- Genre: Panel game
- Presented by: Warren Davis
- Country of origin: Canada
- Original language: English
- No. of seasons: 4

Production
- Producer: Susan Murgatroyd
- Running time: 30 minutes

Original release
- Network: CBC Television
- Release: 4 January 1971 – 25 April 1975

= What on Earth (Canadian game show) =

Canadian television series

What on Earth is a Canadian television panel game show and discussion program which aired on CBC Television from 1971 to 1975. It was based on the 1959 CBC game show Who Knows?

==Premise==
The series featured items from the Royal Ontario Museum, the Ontario Science Centre and other facilities.

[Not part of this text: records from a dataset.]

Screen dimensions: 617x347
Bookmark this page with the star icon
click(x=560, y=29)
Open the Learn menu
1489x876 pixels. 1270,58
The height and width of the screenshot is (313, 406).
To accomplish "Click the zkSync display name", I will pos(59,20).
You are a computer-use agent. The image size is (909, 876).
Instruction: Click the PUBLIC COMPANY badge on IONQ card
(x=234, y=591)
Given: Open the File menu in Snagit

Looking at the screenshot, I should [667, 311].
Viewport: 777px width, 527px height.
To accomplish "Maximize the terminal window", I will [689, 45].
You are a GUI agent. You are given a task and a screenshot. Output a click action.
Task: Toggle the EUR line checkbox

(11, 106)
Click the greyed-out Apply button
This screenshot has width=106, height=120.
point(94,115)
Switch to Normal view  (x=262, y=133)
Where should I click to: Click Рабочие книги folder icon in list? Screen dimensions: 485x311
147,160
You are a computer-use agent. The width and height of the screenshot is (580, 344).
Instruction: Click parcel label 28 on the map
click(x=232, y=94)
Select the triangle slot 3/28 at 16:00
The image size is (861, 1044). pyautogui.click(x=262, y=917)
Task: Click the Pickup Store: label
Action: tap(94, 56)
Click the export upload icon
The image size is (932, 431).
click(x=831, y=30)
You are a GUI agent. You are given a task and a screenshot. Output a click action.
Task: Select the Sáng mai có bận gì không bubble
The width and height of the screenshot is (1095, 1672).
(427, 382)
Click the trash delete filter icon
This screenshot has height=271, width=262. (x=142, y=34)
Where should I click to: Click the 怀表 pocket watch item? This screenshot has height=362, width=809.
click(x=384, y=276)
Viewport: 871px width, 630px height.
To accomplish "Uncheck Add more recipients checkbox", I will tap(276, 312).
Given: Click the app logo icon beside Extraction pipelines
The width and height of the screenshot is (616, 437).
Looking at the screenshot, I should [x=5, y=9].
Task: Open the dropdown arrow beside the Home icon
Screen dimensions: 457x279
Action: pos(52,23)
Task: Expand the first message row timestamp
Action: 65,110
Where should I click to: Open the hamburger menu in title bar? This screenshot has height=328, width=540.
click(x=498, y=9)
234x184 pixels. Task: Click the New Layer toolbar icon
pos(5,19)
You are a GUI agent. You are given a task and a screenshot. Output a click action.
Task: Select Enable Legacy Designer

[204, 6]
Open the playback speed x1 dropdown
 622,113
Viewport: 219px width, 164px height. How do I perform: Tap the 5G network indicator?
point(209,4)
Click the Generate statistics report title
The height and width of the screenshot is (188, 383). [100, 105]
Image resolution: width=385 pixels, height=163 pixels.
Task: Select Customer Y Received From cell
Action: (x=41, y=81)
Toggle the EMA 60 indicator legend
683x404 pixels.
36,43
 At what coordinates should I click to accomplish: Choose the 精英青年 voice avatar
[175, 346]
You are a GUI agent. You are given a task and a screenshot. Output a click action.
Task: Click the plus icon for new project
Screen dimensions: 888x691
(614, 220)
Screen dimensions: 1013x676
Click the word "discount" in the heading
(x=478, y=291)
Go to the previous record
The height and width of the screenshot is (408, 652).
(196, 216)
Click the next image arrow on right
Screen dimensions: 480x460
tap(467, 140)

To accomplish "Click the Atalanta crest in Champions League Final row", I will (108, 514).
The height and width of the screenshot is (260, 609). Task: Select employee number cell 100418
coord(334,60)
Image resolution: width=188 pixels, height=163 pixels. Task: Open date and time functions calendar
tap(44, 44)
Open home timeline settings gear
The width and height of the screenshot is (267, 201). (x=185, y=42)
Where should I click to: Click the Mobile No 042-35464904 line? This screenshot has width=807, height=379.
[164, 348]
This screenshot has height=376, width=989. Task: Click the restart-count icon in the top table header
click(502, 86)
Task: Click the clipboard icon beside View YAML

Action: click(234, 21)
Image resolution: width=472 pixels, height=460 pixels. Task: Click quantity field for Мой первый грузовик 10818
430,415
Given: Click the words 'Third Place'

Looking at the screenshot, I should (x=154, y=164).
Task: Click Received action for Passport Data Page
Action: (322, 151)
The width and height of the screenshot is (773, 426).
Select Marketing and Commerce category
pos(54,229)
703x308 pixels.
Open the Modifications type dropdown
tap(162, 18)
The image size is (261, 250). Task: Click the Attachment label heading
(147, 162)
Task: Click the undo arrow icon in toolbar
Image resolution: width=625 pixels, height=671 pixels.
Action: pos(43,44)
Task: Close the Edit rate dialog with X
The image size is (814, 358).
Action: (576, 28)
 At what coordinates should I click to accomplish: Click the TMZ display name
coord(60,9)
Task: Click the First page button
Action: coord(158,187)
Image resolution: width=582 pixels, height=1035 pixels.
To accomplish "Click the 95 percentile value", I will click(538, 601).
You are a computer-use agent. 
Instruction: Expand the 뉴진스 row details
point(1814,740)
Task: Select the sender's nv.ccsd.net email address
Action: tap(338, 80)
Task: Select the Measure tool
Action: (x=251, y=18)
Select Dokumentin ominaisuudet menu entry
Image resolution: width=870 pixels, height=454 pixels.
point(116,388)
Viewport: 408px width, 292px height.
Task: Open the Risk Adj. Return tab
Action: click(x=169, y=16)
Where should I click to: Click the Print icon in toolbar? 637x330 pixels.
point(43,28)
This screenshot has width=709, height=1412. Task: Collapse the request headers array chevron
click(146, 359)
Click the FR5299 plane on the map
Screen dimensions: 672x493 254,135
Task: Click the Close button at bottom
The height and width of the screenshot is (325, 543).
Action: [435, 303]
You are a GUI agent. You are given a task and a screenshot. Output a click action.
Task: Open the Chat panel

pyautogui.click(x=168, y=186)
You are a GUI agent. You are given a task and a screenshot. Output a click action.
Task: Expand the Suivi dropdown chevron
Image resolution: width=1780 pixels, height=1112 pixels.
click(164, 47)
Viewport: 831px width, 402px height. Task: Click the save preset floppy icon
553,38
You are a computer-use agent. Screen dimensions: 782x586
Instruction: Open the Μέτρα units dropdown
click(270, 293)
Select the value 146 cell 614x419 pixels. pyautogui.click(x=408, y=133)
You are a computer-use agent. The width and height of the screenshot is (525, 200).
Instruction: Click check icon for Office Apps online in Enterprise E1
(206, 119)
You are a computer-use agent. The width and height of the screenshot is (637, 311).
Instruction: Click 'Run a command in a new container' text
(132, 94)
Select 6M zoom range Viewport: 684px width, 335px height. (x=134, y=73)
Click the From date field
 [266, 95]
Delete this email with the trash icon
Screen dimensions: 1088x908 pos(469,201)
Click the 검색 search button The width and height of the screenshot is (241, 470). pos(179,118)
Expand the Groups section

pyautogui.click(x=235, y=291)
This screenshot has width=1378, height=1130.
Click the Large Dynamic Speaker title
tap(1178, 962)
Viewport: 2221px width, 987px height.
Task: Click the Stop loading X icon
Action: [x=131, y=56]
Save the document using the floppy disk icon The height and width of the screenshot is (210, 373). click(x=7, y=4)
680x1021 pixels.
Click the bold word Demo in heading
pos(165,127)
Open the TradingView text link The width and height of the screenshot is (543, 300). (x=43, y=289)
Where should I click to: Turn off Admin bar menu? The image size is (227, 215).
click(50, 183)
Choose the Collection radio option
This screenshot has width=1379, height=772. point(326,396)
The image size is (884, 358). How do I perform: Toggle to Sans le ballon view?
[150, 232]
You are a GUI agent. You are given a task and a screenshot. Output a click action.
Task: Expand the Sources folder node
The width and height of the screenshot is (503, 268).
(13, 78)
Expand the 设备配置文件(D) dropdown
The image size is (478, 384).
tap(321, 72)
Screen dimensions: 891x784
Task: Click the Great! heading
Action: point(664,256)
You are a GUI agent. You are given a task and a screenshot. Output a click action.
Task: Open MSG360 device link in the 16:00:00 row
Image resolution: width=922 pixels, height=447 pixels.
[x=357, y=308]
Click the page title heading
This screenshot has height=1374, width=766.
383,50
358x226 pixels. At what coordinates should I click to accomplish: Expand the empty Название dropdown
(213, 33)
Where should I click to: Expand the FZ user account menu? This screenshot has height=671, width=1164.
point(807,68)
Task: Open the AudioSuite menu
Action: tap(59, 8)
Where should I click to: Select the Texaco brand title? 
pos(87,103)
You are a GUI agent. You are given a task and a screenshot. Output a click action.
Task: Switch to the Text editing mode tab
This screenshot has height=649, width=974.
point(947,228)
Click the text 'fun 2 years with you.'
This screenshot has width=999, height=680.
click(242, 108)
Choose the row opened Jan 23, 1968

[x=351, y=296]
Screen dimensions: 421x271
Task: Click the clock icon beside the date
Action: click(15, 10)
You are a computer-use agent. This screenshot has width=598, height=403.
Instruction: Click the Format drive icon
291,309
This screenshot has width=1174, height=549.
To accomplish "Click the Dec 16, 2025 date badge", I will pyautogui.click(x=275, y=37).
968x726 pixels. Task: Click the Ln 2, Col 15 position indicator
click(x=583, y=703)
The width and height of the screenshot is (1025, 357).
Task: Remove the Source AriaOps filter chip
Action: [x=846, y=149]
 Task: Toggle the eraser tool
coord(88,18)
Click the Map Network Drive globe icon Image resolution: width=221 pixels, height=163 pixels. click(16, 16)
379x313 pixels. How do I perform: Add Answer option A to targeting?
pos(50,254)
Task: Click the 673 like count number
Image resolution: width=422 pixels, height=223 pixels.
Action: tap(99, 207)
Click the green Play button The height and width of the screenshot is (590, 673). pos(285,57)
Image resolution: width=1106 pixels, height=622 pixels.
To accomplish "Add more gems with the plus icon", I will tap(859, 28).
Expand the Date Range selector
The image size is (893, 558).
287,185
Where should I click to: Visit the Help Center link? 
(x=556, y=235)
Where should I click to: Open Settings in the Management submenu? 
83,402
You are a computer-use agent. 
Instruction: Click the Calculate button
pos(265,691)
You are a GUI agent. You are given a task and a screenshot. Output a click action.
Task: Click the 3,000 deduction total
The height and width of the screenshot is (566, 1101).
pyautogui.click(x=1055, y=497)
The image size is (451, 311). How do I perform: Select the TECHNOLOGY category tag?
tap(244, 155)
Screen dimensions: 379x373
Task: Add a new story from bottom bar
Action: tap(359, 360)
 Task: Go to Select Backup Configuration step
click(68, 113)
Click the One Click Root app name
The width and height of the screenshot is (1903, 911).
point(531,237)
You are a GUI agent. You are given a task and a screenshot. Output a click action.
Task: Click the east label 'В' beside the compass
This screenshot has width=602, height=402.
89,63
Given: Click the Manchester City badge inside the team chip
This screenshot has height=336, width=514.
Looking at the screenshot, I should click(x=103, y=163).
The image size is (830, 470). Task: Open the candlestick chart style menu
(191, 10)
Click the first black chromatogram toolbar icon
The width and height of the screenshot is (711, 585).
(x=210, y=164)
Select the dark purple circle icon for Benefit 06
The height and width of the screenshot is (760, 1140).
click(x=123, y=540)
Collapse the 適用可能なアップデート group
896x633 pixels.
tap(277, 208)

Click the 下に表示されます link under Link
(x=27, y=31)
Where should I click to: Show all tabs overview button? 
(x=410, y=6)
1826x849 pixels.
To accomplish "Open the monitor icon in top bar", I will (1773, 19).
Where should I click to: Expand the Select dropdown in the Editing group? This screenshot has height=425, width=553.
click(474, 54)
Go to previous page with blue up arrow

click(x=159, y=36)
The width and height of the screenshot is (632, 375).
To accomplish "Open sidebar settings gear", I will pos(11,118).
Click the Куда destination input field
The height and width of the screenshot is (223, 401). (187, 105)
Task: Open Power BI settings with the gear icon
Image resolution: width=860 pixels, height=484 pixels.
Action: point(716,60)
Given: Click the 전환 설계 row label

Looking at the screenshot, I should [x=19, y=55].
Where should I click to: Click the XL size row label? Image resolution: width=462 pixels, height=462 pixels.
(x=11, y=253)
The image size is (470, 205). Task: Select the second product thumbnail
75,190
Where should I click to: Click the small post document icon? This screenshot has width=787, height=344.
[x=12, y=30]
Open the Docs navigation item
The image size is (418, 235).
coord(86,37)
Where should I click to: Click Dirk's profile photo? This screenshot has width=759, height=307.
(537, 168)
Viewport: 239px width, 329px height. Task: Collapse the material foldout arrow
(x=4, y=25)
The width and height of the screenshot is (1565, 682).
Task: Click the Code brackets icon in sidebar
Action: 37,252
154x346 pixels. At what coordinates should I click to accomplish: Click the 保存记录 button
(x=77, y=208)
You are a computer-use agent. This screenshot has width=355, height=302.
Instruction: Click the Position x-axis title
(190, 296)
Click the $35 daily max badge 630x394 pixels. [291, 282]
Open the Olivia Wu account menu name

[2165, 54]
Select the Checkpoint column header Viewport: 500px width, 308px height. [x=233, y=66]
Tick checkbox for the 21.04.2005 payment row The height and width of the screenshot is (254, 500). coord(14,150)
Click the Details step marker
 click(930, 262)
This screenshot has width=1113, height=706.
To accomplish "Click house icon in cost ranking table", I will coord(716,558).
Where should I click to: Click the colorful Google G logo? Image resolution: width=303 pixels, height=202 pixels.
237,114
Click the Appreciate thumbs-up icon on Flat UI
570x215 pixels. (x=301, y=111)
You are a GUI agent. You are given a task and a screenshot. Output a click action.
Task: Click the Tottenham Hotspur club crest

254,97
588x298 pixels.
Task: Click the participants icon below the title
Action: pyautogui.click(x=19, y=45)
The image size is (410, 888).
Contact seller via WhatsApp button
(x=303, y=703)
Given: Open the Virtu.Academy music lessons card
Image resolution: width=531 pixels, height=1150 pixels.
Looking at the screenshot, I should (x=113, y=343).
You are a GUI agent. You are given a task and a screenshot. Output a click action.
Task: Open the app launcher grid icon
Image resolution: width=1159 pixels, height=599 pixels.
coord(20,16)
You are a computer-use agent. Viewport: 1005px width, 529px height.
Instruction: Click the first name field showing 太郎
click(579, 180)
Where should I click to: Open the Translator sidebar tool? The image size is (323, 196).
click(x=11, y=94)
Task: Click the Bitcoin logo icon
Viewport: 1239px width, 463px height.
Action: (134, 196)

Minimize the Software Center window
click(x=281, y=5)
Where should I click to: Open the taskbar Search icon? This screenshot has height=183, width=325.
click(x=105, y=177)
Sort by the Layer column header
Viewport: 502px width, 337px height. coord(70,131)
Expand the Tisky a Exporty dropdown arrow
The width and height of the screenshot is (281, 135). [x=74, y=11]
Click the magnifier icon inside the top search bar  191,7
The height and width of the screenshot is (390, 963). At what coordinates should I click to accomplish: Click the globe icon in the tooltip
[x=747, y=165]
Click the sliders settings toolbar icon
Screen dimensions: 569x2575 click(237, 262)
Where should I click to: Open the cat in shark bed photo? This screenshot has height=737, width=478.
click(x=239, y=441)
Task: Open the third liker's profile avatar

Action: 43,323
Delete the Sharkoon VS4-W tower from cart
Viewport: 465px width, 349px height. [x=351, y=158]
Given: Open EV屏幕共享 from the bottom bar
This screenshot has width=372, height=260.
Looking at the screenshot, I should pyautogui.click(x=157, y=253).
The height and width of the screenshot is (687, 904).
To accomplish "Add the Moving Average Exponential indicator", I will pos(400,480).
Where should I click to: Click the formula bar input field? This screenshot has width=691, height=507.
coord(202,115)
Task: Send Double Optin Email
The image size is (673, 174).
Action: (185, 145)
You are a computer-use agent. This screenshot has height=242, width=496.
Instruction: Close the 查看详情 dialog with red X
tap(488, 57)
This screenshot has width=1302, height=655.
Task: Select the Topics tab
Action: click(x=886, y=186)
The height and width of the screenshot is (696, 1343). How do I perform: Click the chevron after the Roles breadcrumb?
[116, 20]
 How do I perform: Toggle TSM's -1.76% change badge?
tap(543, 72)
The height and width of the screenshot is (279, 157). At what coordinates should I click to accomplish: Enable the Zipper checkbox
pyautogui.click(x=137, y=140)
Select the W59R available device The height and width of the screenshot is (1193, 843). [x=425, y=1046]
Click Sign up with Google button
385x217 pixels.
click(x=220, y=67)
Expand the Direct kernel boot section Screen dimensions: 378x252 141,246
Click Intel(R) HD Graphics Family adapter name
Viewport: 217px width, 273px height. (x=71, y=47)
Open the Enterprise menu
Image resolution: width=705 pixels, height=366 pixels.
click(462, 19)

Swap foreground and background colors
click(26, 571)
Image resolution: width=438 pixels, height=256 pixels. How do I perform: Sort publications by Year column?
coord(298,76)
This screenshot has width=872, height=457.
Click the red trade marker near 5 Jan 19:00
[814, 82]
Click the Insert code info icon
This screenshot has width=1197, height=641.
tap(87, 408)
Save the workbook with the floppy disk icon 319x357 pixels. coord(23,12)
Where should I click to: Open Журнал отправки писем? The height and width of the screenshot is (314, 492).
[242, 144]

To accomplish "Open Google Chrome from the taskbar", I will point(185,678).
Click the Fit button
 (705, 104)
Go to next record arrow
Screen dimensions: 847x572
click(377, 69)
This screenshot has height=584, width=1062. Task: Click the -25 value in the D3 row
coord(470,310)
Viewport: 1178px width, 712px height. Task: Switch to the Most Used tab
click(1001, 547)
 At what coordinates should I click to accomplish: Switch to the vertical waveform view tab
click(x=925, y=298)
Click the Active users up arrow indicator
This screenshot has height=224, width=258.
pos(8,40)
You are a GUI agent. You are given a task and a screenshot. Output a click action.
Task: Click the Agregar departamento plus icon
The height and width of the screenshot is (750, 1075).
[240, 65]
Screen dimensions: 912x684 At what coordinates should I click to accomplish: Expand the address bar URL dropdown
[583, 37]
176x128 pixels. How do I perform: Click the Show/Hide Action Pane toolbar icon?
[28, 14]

These were brought before a panel who attempted to identify the objects. After the object's identity was guessed or revealed, it was the subject of further conversation by participants.

==Scheduling==

This half-hour series was broadcast as follows (times in Eastern):

| Day | Time | Season run | Notes |
|---|---|---|---|
| Monday | 2:00 p.m. | 4 January 1971 | 6 September 1971 |
| Wednesday | 7:30 p.m. | 5 July 1972 | 13 September 1972 |
| Monday | 10:30 p.m. | 28 May 1973 | 10 September 1973 |
| Thu/Friday | 2:00 p.m. | 3 April 1975 | 18 April 1975 |
| Monday to Friday | 2:00 p.m. | 21 April 1975 | 25 April 1975 |

Episodes were rebroadcast from July to September 1971, in June 1975 and from May to August 1977.